Anfang 13. Jahrhundert
Das Gebende (auch Gebände) ist eine mittelalterliche
Kopfbedeckung für Frauen. Der Name leitet sich von Band oder auch bant ab.
Das Gebende war ein Band aus Leinen, das um Ohren und Kinn geschlungen
und mit Nadeln festgesteckt wurde, ergänzt um ein Stirnband, das häufig mit
einer Borte verziert war. Ab dem 13.Jahrhundert wurde dann das Band auch
mehrfach um Kopf und Kinn geschlungen.
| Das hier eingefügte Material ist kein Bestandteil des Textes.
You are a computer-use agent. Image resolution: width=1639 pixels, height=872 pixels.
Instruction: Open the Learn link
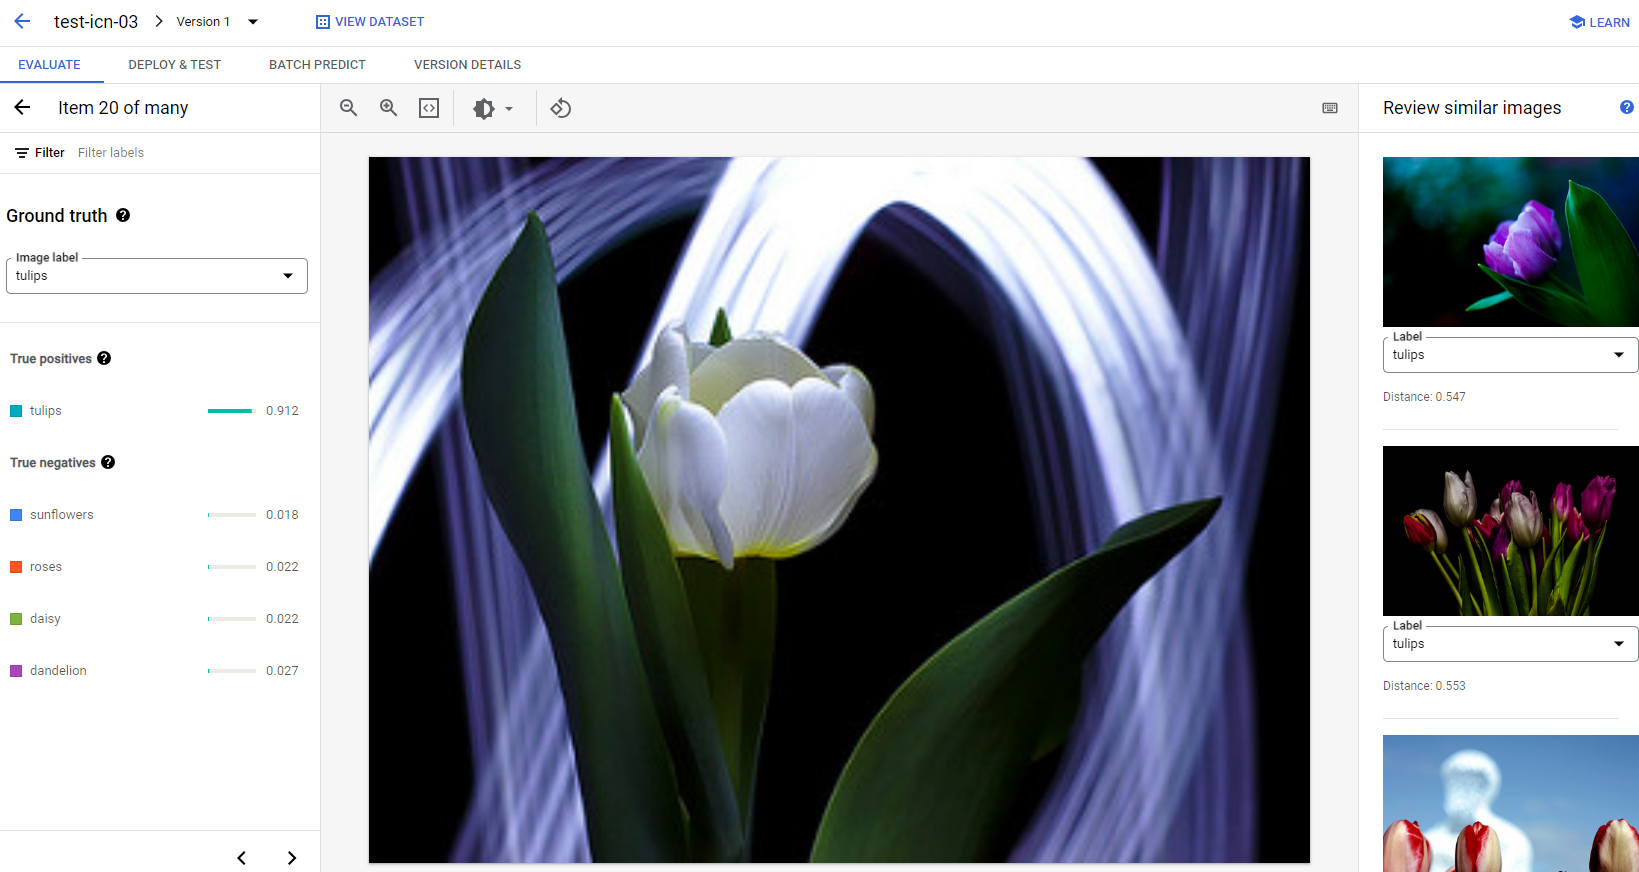click(1599, 22)
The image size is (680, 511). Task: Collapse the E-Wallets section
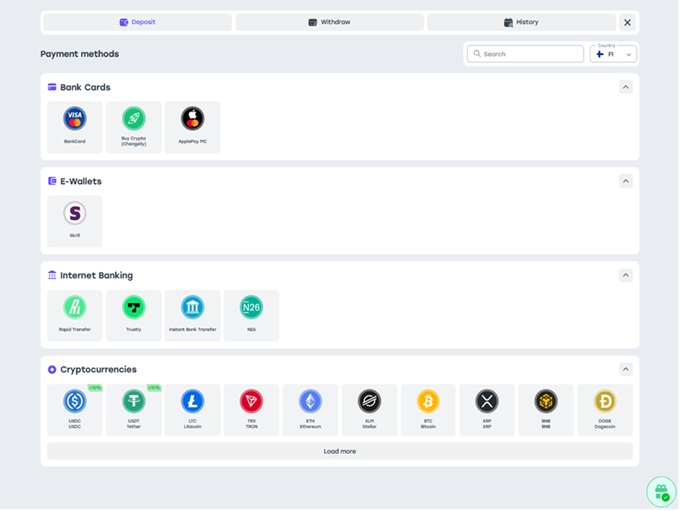tap(625, 181)
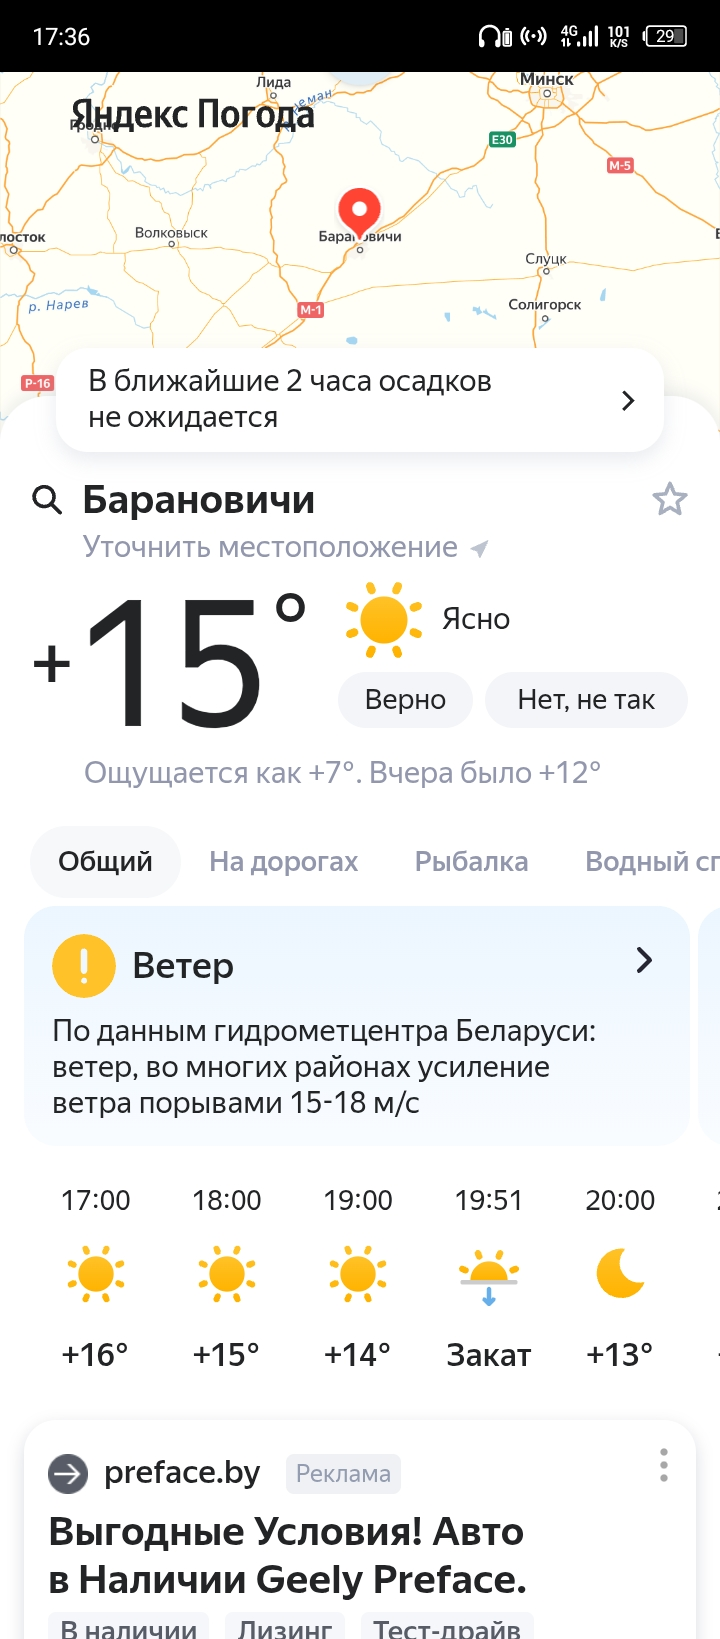Screen dimensions: 720x1639
Task: Tap the yellow wind warning exclamation icon
Action: coord(84,966)
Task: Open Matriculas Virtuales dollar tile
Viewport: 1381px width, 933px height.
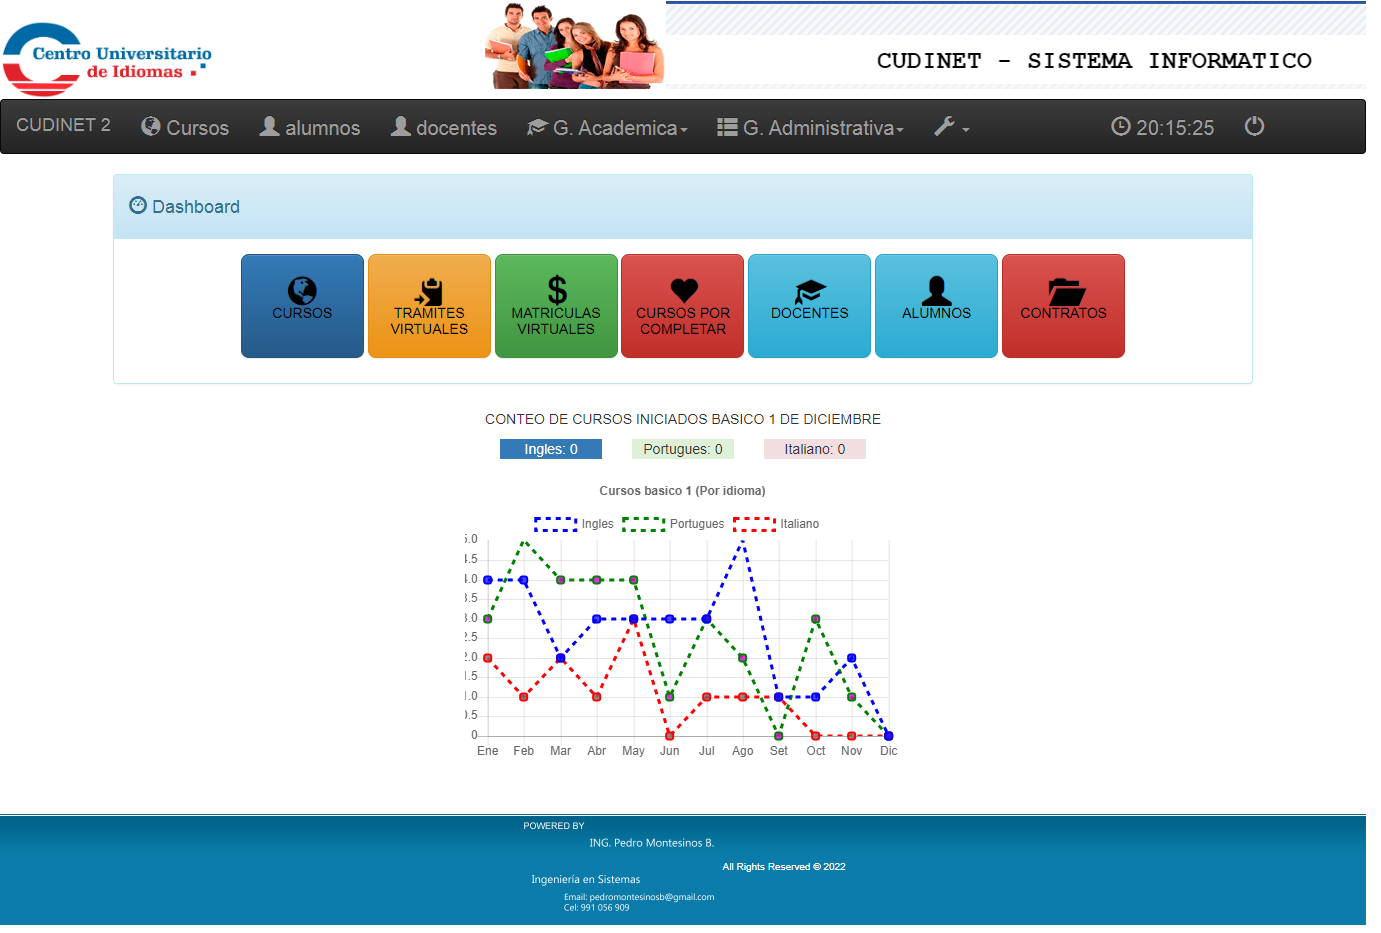Action: pyautogui.click(x=556, y=305)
Teilweise so fest gezurrt das die Frauen
kaum noch den Mund aufbekamen. Es galt als unsittlich, das Gebende öffentlich
zu lockern.
Zum Gebende konnte man einen Schapel,
eine schmale Krone oder eine Rise( den Schleier der
meistens kastig geschnitten war) tragen. Vielfach
wurde auch der Wimpel, ein schmaler Schleier unter dem Kinn der den Hals
bedeckte, zusätzlich getragen. So war das gesamte Haupt der Frau bis zur Gänze
verhüllt.
Dame mit Gebende
aus dem Codex Manesse
Gebende mit Rise aus dem Codex Manesse
Gebende mit Rise und Wimpel
Ab dem 12. Jahrhundert wurde es Sitte, dass nur noch
unverheiratete Frauen ihr Haar offen trugen. Verheiratete Frauen und alle
weiblichen Personen beim Kirchgang hatten eine Kopfbedeckung zu tragen. Als
eine der üblichen Kopfbedeckungen setzte sich das Gebende durch.